Becoming Julia de Burgos recuperates a savvy, ambitious and influential intellectual who was a creative force both on the island and in New York. She is claimed by later generations as a beloved and inspiring icon and a fierce ancestor. There are at least two historical moments where we see a renewed interest in Julia de Burgos’s life and work. The civil rights movement of the 1960s is one of those moments. The women’s movement of that era led to a renewed interest in the poet on the island by feminist writers, artists and literary critics. The Nuyorican Movement of the 1970s led to ethnic revitalization and search for a deeper understanding of Puerto Rican history and culture that so many New York Puerto Ricans were distanced from. This coincided with first translations of some of her poems into English. As Latina feminists sought for intellectual genealogies during the women of color movement, they reclaimed Julia de Burgos as an ancestor.

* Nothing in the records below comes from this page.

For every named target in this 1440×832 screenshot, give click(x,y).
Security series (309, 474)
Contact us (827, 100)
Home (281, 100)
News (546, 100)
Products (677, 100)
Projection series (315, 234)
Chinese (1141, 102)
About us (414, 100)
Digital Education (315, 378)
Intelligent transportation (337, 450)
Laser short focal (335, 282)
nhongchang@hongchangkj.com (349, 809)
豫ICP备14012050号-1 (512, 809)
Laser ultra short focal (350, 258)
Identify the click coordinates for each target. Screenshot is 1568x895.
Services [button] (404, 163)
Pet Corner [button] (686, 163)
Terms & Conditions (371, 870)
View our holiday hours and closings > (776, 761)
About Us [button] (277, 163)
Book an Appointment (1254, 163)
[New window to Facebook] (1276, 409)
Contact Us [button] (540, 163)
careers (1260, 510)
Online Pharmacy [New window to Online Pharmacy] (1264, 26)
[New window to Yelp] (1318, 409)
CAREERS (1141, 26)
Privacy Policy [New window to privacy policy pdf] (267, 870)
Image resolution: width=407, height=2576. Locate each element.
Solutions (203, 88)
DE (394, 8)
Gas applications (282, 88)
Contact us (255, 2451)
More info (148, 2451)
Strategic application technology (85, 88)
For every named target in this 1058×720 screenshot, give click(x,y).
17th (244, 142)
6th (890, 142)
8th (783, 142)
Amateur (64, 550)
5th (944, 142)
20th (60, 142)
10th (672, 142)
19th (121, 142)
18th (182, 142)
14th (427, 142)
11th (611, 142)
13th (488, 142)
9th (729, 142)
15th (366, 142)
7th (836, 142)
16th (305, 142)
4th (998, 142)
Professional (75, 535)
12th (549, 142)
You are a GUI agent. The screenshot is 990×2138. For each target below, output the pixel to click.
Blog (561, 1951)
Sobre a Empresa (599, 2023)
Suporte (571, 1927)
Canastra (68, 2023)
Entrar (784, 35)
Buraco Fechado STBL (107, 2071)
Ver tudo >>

Julia de Burgos is remembered, reinvented and invoked in the poetry, prose, and artwork of various New York Latino writers and visual artist such as Sandra María Esteves, Mariposa and Andrea Arroyo, just to name a few. She is inscribed in the neighborhood of El Barrio in the form of murals, a cultural center named in her honor, and a street named after her. Sixty years after Julia de Burgos was found unconscious on an El Barrio street corner, she now forms part of the neighborhood’s urban landscape and cultural mythology.